Friday, September 30, 2011
Garbage In, Garbage Out
"Fear is a terrible sensation, one we never, ever want to feel. How lucky we are to live in a time and a place where it's so often possible to avoid the things that scare us most: violence, disease, natural disasters, dangerous animals, and, at least until the very end, death. Instead, we get to sit around on our widening behinds watching television shows....about violence, disease, natural disasters, dangerous animals, and death."*
Photo: Botanical Gardens, Boothbay Harbor, ME
*Beck, Martha. "Be afraid....Be Very Afraid." O, The Oprah Magazine October 2011: 67.
Saturday, September 10, 2011
Sixteen
I was washing some large pasta pots when, out of the blue, Frank said, " Do you remember when we bathed the kids in the sink?"
Where did that come from?
Yes, I did remember. Like yesterday.
I loved bathing the kids in sinks. They were so wobbly, not yet able to sit up. Their perfect skin was soapy and slippery and perfectly white without a freckle or blemish. They laughed and stared deeply into my eyes. They loved warm water drizzled onto their bellies. They lifted their feet in the air, wiggling their toes. Rubber duckie, bubbles, plastic sail boats floated with them.
Yes, I remembered.
++++++++++++++++++++
Activity 1: Write out, word for word, the part of the blog excerpt running from "I loved bathing" up to and including "Yes, I remembered.".
Activity 2:
Answer these questions using the blog excerpt:
(a) In what publication and issue did the quoted passage on fear appear?
(b) Where was the photo taken?
(c) What was the narrator washing when Frank asked his question?
Activity 3: In the blog excerpt, the quoted passage on fear lists things that it is often possible to avoid. Name every one of them.
The items play no part in any of the tasks on this page.
++++++++++++++++++++
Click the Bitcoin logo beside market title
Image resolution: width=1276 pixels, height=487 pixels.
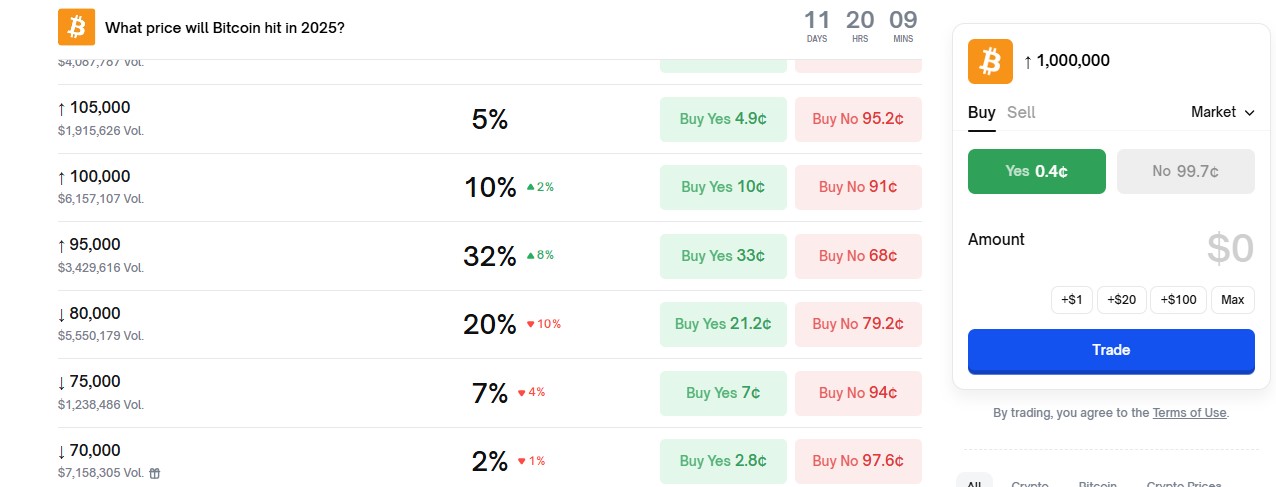(x=76, y=27)
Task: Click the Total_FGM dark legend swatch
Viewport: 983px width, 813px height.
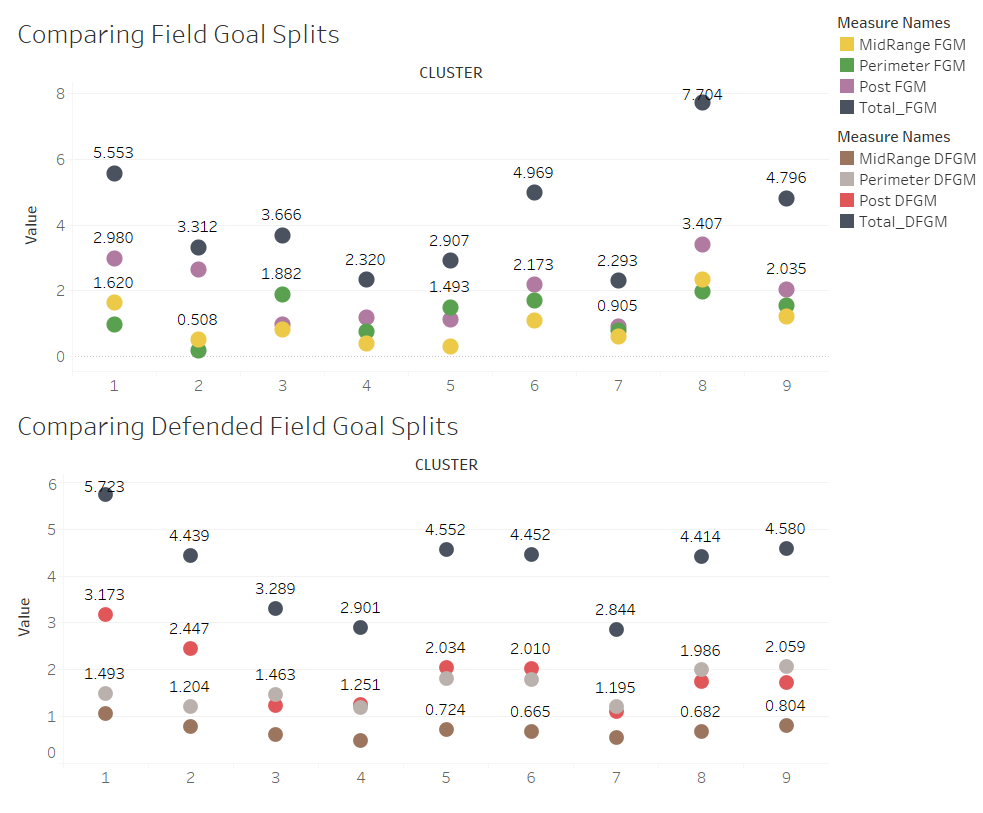Action: point(846,107)
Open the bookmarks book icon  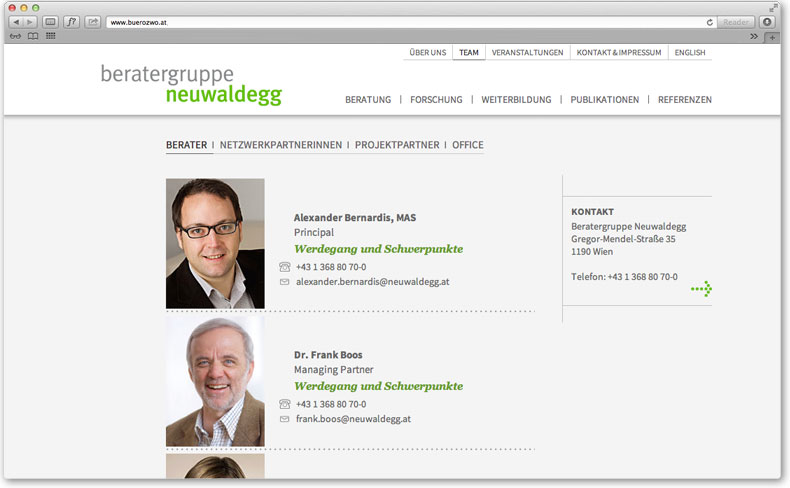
++++++++++++++++++++
Expected output 1:
I loved bathing the kids in sinks. They were so wobbly, not yet able to sit up. Their perfect skin was soapy and slippery and perfectly white without a freckle or blemish. They laughed and stared deeply into my eyes. They loved warm water drizzled onto their bellies. They lifted their feet in the air, wiggling their toes. Rubber duckie, bubbles, plastic sail boats floated with them.
Yes, I remembered.

Expected output 2:
(a) O, The Oprah Magazine, October 2011 (page 67)
(b) Botanical Gardens, Boothbay Harbor, ME
(c) Some large pasta pots

Expected output 3: Violence, disease, natural disasters, dangerous animals, and death